「特殊詐欺」とは?
「特殊詐欺」とは、犯人が電話や手紙で親族や公共機関の職員等を名乗って被害者を信じ込ませて現金をだまし取る、医療費の還付金が受け取れるなどと言ってATMを操作させ犯人の口座に送金させる、などの手口をその典型例とする、犯罪の現象面に着目したカテゴリーです。刑法上の犯罪としては、詐欺罪・恐喝罪・窃盗罪などの成立が問題となります。
詐欺罪の成立要件
刑法246条は、「人を欺いて」財物を交付させた・財産上不法の利益を得た場合を詐欺罪と定めており、行為者の欺く行為により相手方が錯誤に陥って財産交付を行いその結果財産が移転する、という関係性が求められます。近時の特殊詐欺は、複数人の分担で遂行されることが多く(「かけ子」(電話をかける役)「受け子」(お金などを受け取る役)「出し子」(振り込まれた金銭を引き出す役)による役割分担など)、自ら行った実行行為につき責任を負うという刑法上の原則からすれば、それぞれの関与者の行為が単独では詐欺罪の構成要件を充足しませんが、実行行為の分担は一部分でも犯罪計画の全容を把握していれば詐欺罪の「共犯」として処罰される可能性があります。
だまされたふり作戦
被害の多発を受けて、犯人検挙のための新しい捜査手法も導入されています。「だまされたふり作戦」とは、だまされたことに気付いた、あるいはそれを疑った被害者側が、捜査機関と協力の上、引き続き犯人側の要求通り行動しているふりをして、受領行為等の際に犯人を検挙する捜査手法です。最高裁判所はこのような場合に詐欺未遂罪の成立を認める判断をしています(最決平成29年12月11日刑集71巻10号535頁)。
被害防止・被害回復の取り組み
被害者にとってのダメージは金銭的損害にとどまらず、だまされたことで人間不信に陥るなど心理的なダメージもあるでしょう。
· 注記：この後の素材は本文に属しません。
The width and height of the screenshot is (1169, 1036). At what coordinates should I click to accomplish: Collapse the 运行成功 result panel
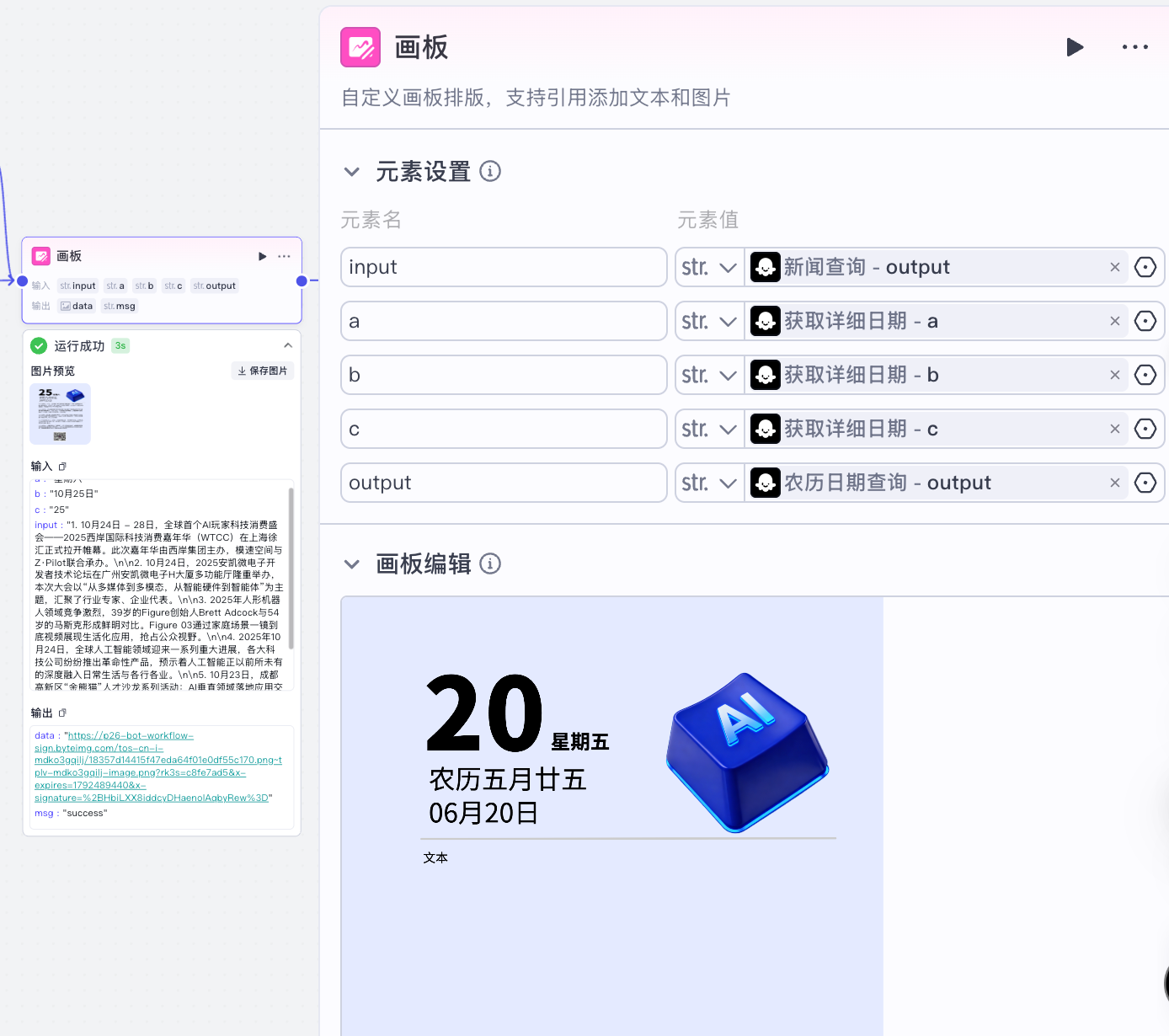(x=288, y=345)
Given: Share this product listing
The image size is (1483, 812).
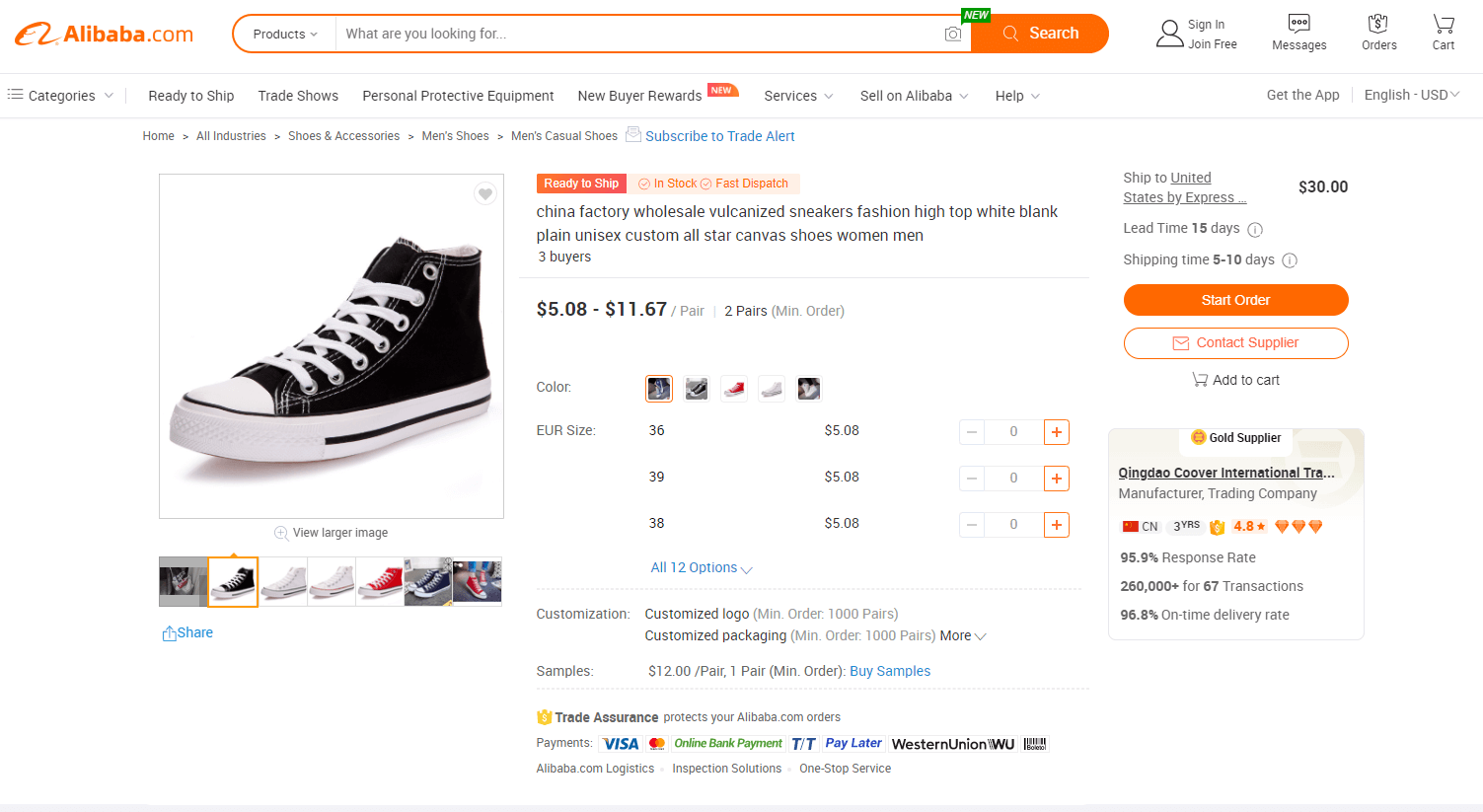Looking at the screenshot, I should coord(186,631).
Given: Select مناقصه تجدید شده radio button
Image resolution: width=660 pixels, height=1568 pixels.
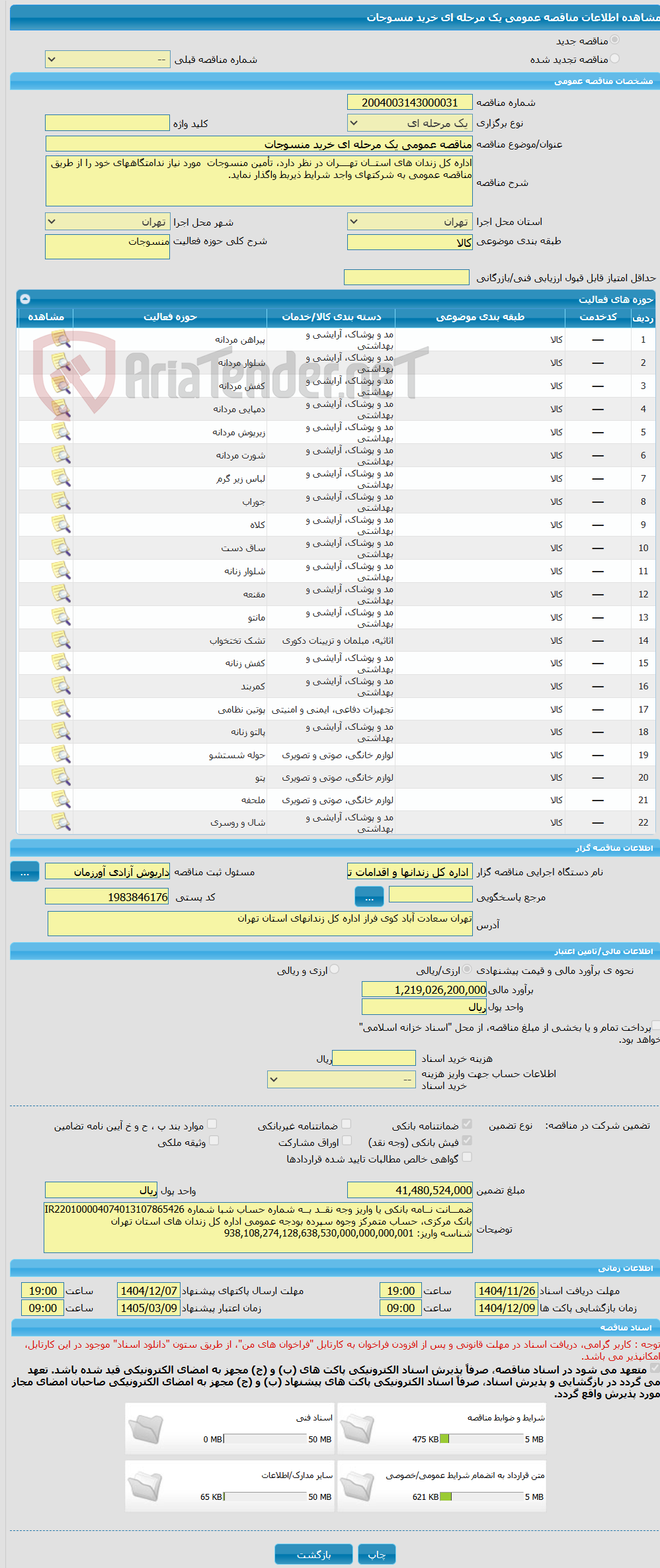Looking at the screenshot, I should pyautogui.click(x=615, y=59).
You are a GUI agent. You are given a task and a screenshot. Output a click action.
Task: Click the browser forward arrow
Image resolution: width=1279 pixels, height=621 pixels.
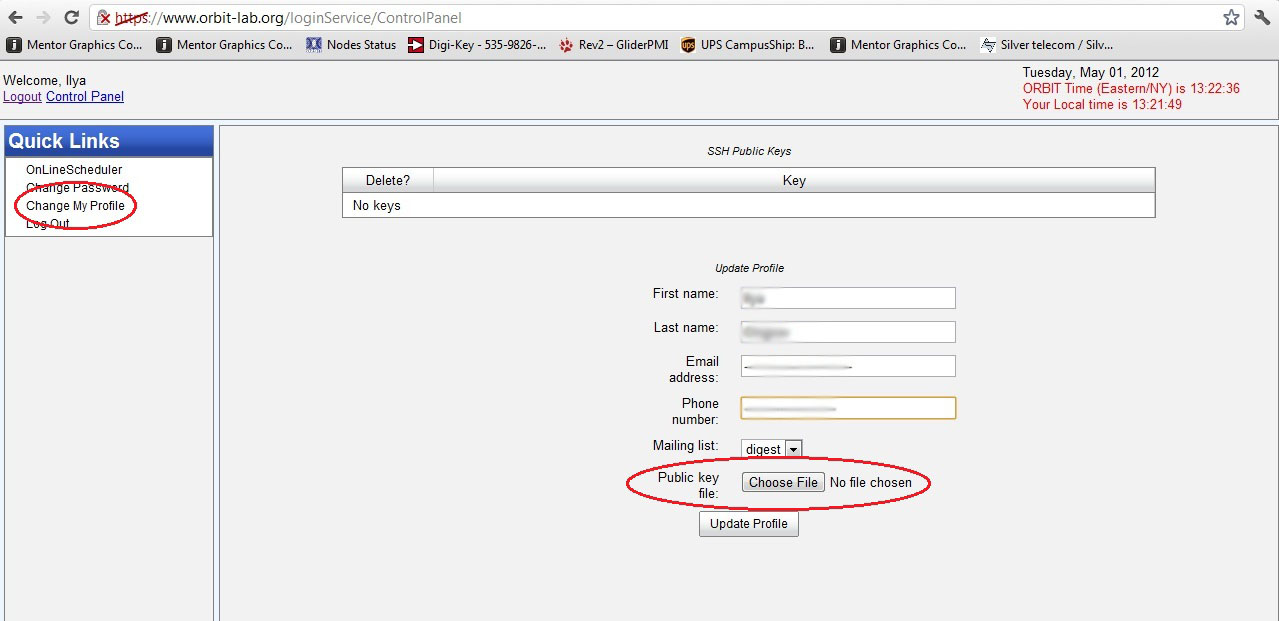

行為者の処罰は事後的な手立てにすぎず、事件を未然に防ぐことが何より大切です。日頃から家族と特殊詐欺について話す機会を持つなどして、犯人に急かされて騙されないようにしましょう。また、金銭的な被害については、振り込め詐欺救済法が定める手続により、制約はあるものの被害回復分配金の支払いを受けられます。万一被害にあった場合には、警察や振込先金融機関に連絡するなどしましょう。